CO NALEŻY ZROBIĆ =>
1. Zmień w blogowych wieściach o klanach "Dwunożni" na "ludzie" i przepisz, proszę, odcinek od "Plotki w Klanie" aż do "hałasami odstraszają zwierzynę.".
2. Kontynuuj blogowe wieści o klanach, zaczynając po ich ostatnim zdaniu.

PODANY FRAGMENT =>

....

BLOGOWE WIEŚCI

BLOGOWE WIEŚCI





W Klanie Burzy

Klan Burzy znów stracił lidera przez nieszczęśliwy wypadek, zabierając ze sobą dodatkową dwójkę kotów podczas ataku lisów. Przywództwo objął Króliczy Nos, któremu Piaszczysta Zamieć oddał swoje ówczesne stanowisko, na zastępcę klanu wybrana natomiast została Przepiórczy Puch. Wiele kotów przyjęło informację w trudny sposób, szczególnie Płomienny Ryk, który tamtego feralnego dnia stracił kotkę, którą uważał za matkę

W Klanie Klifu

Plotki w Klanie Klifu mimo upływu czasu wciąż się rozprzestrzeniają. Srokoszowa Gwiazda stracił zaufanie części swoich wojowników, którzy oskarżają go o zbrodnie przeciwko Klanowi Gwiazdy i bycie powodem rzekomego gniewu przodków. Złość i strach podsycane są przez Judaszowcowy Pocałunek, głoszącego słowo Gwiezdnych, i Czereśniową Gałązkę, która jako pierwsza uznała przywódcę za powód wszystkich spotykających Klan Klifu katastrof. Srokoszowa Gwiazda - być może ze strachu przed dojściem Judaszowca do władzy - zakazał wybierania nowych radnych, skupiając całą władzę w swoich łapach. Dodatkowo w okolicy Złotych Kłosów pojawili się budujący coś Dwunożni, którzy swoimi hałasami odstraszają zwierzynę.

....

MATERIAŁ =>
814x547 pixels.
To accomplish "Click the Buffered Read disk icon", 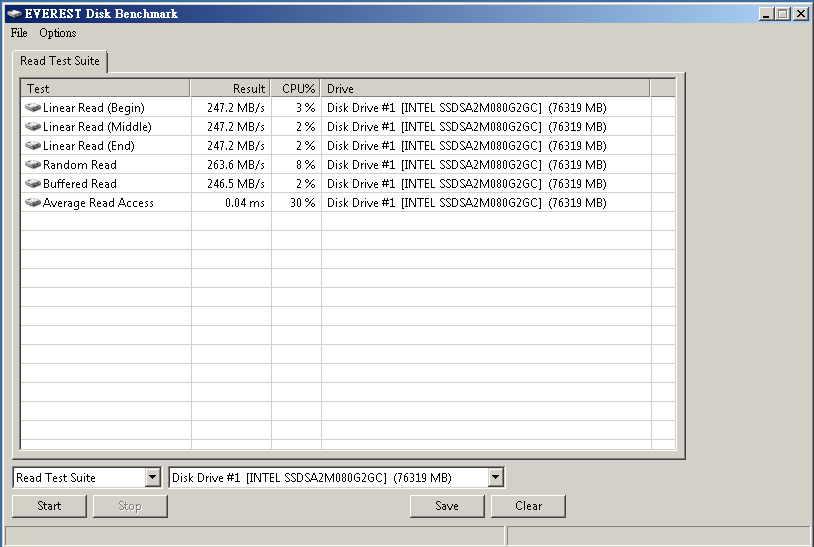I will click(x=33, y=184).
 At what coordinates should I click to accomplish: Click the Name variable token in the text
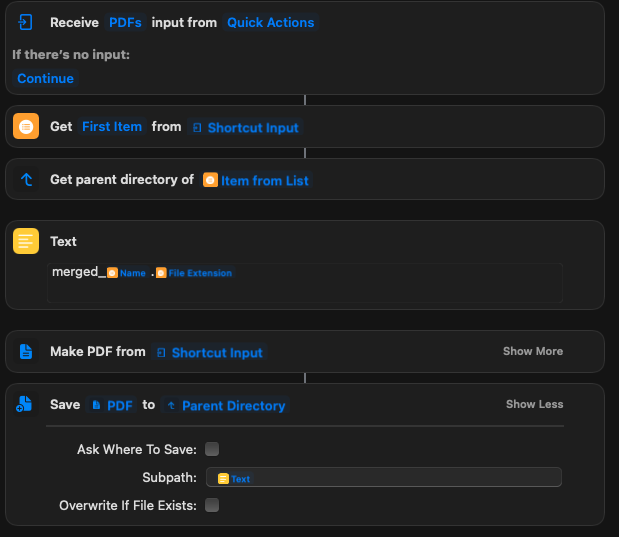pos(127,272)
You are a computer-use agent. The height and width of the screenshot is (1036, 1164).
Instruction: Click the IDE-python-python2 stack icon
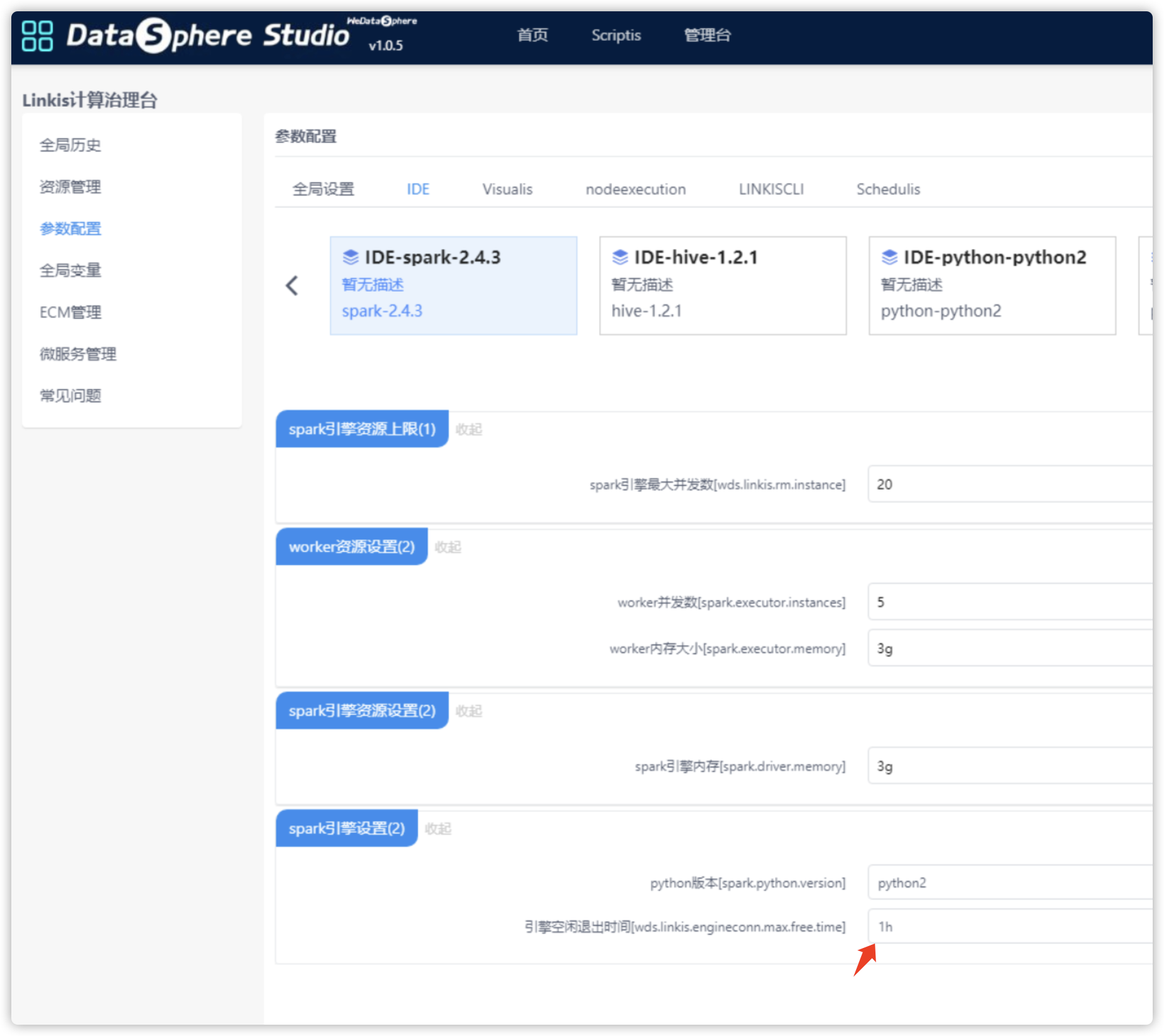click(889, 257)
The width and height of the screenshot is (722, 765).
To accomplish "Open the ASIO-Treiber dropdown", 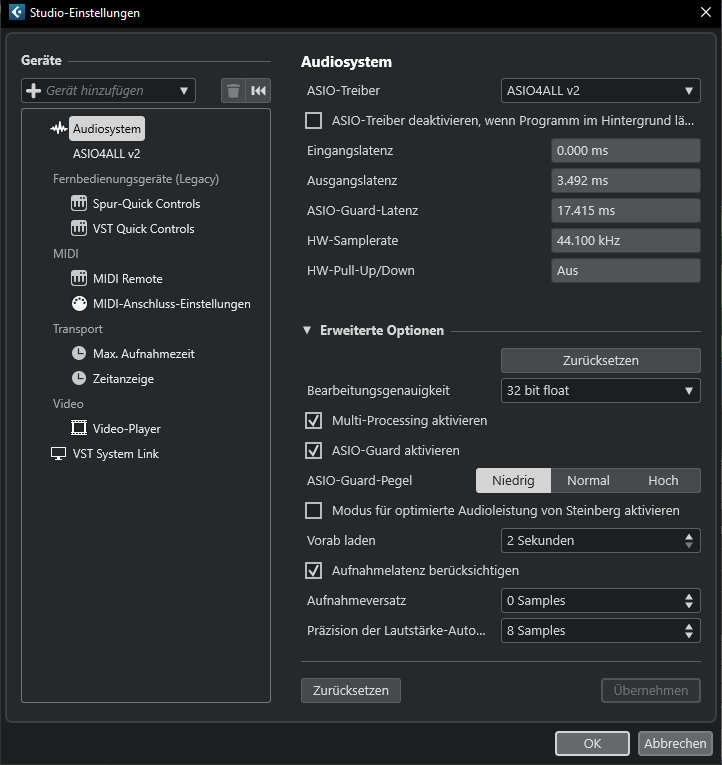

....

ODPOWIEDZI DO ZADAŃ =>
1.
Plotki w Klanie Klifu mimo upływu czasu wciąż się rozprzestrzeniają. Srokoszowa Gwiazda stracił zaufanie części swoich wojowników, którzy oskarżają go o zbrodnie przeciwko Klanowi Gwiazdy i bycie powodem rzekomego gniewu przodków. Złość i strach podsycane są przez Judaszowcowy Pocałunek, głoszącego słowo Gwiezdnych, i Czereśniową Gałązkę, która jako pierwsza uznała przywódcę za powód wszystkich spotykających Klan Klifu katastrof. Srokoszowa Gwiazda - być może ze strachu przed dojściem Judaszowca do władzy - zakazał wybierania nowych radnych, skupiając całą władzę w swoich łapach. Dodatkowo w okolicy Złotych Kłosów pojawili się budujący coś ludzie, którzy swoimi hałasami odstraszają zwierzynę.

2.
W Klanie Nocy

doszło do ataku na książęta, podczas którego Sterletowa Łapa utracił jedną z kończyn. Od tamtej pory między samotnikami a Klanem Nocy, trwa zawzięta walka. Zgodnie z zeznaniami przesłuchiwanych kotów, atakujący ich klan samotnicy nie są zwykłymi włóczęgami, a zorganizowaną grupą, która za cel obrała sobie sam ród władców. Wojownicy dzień w dzień wyruszają na nieznane tereny, przeszukując je z nadzieją znalezienia wskazówek, które doprowadzą ich do swych przeciwników. Spieniona Gwiazda, która władzę objęła po swej niedawno zmarłej matce, pracuje ciężko każdego wschodu słońca, wraz z zastępczyniami analizując dostarczane im wieści z granicy.
Niestety, w ostatnich spotkaniach uczestniczyć mogła jedynie jedna z jej zastępczyń - Mandarynkowe Pióro, która tymczasowo przejęła obowiązki po swej siostrze, aktualnie zajmującej się odchowaniem kociąt zrodzonych z sojuszu Klanu Nocy oraz Klanu Wilka.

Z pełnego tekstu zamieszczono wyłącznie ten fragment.